[Written request]: The passage on using ed gives the lines of a file named script.ed. List every one of those lines in order.

Not sed but if ed is available/acceptable with your given input/data, something like:

The script.ed name it to your own hearts content.

0r file2
kx
2m/^.*<< EOF/;/^.*EOF/;?[ ]*{?
+1d
1,'xd
,p
Q

Now run

ed -s file1 < script.ed

Output

resource "policy" "temp1" { 
 policy = << EOF
 {
  modified-policy-data
 }
 EOF
}

resource "policy" "temp2" { 
 policy = << EOF
 {
  policy2-data
 }
 EOF
}

In one-line

printf '%s\n' '0r file2' 'kx' '2m/^.*<< EOF/;/^.*EOF/;?[ ]*{?' '+1d' "1,'xd" ,p Q | ed -s file

with variables in a shell script, something like:

file1

resource "policy" "temp1" { 
 policy = << EOF
 {
  policy1-data
 }
 EOF
}

resource "policy" "temp2" { 
 policy = << EOF
 {
  policy2-data
 }
 EOF
}

file2

{
  modified-policy-data
}

foo
bar
baz

The script.

[Data extract]:
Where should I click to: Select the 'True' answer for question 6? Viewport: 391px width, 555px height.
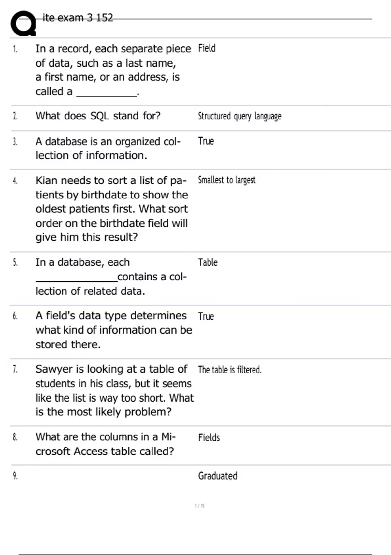(x=206, y=316)
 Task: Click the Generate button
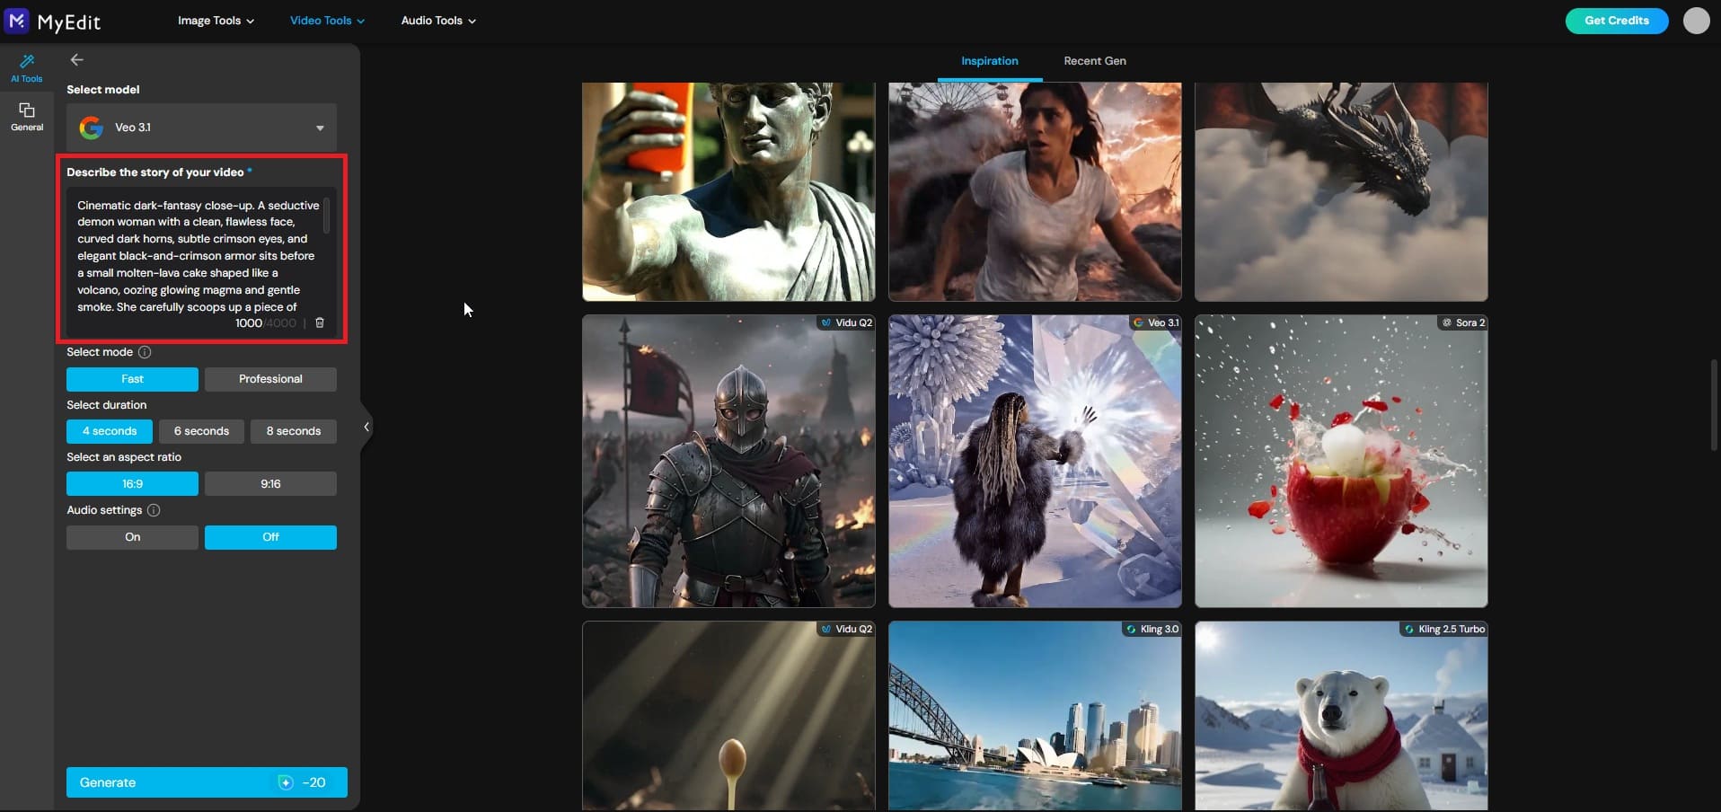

[Response to the exercise]:
0r file2
kx
2m/^.*<< EOF/;/^.*EOF/;?[ ]*{?
+1d
1,'xd
,p
Q